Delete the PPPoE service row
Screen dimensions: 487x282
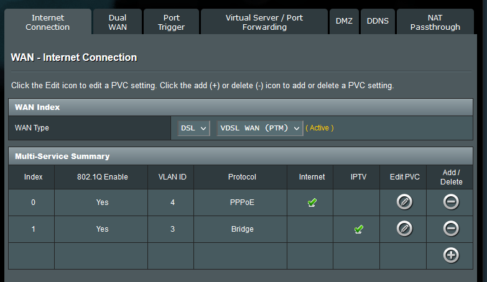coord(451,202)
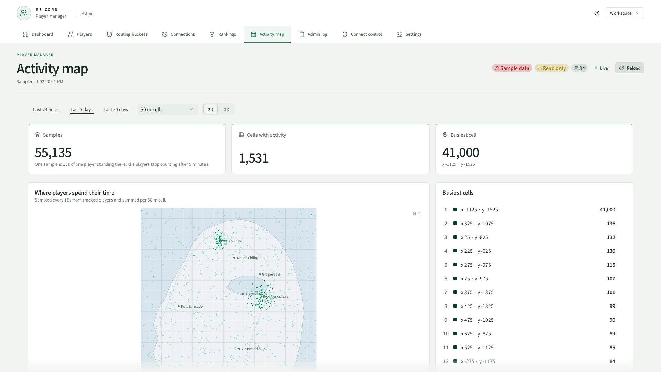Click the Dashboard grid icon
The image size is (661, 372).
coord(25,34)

************

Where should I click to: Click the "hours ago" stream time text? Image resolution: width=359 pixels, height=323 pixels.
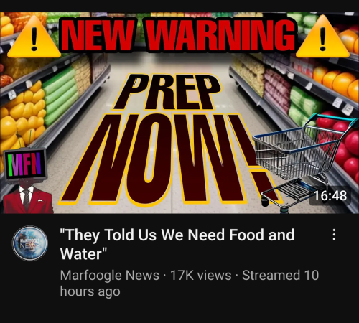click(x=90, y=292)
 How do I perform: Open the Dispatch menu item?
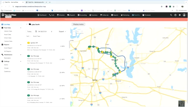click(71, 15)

************

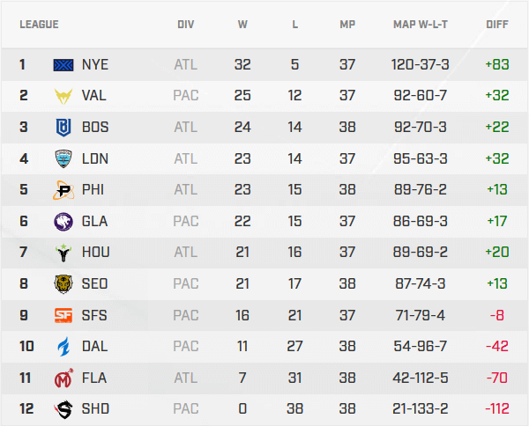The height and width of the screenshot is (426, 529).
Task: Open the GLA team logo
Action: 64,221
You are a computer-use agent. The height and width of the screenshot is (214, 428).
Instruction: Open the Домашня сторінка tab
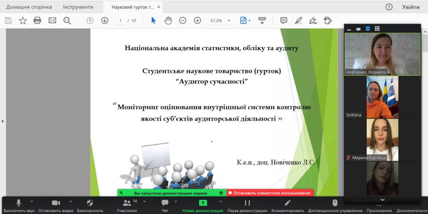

************

Try it
Output the lines of the records above exactly as they appear, from the line containing "You are a computer-use" through the line containing "Instruction: Open the Домашня сторінка tab".

Solution
You are a computer-use agent. The height and width of the screenshot is (214, 428).
Instruction: Open the Домашня сторінка tab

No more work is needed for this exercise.